Synthesis and conformation of a dinucleoside monophosphate modified by aniline

Abstract

The modified dinucleoside monophosphate, N-[deoxycytidylyl-(3''-5'')-guanosin-8-yl]aniline (dCprG-An) has been prepared by the phosphotriester synthesis approach, using suitably blocked derivatives of dCp and N-guanosin-8-ylaniline (rG-An). The latter compound was synthesized by a route that featured nucleophilic displacement by antiline upon an 8-bromoguanosine derivative. A number of attempts to prepare N-(deoxyguanosin-8-yl)aniline (dG-An) by electrophilic substitution, using activated aniline derivatives, failed. Nucleophilic substitution reactions of aniline with 8-bromodexyguanosine derivatives afforded only the base, N-guanin-8-ylaniline.
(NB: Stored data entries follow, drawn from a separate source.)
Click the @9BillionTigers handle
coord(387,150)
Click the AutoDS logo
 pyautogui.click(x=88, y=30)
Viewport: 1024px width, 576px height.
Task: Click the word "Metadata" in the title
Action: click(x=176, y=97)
The conformation of dCprG-An has been studied by CD, proton magnetic resonance, and minimized potential energy calculations. A flexible molecule with a mixture of conformers is indicated. Base-base stacked states predominate, in constrast to the case of a dimer containing 4-aminobiphenyl bound to the 8-position of guanine, where carcinogen-base stacked states are dominant. The mutagenic and carcinogenic activities of aniline are much less than those of many polycyclic aromatic amines. The diminished stacking ability of the aniline ring, as well as the weak electrophilic reactivity of activated aniline derivatives, may be a cause of this weak biological activity.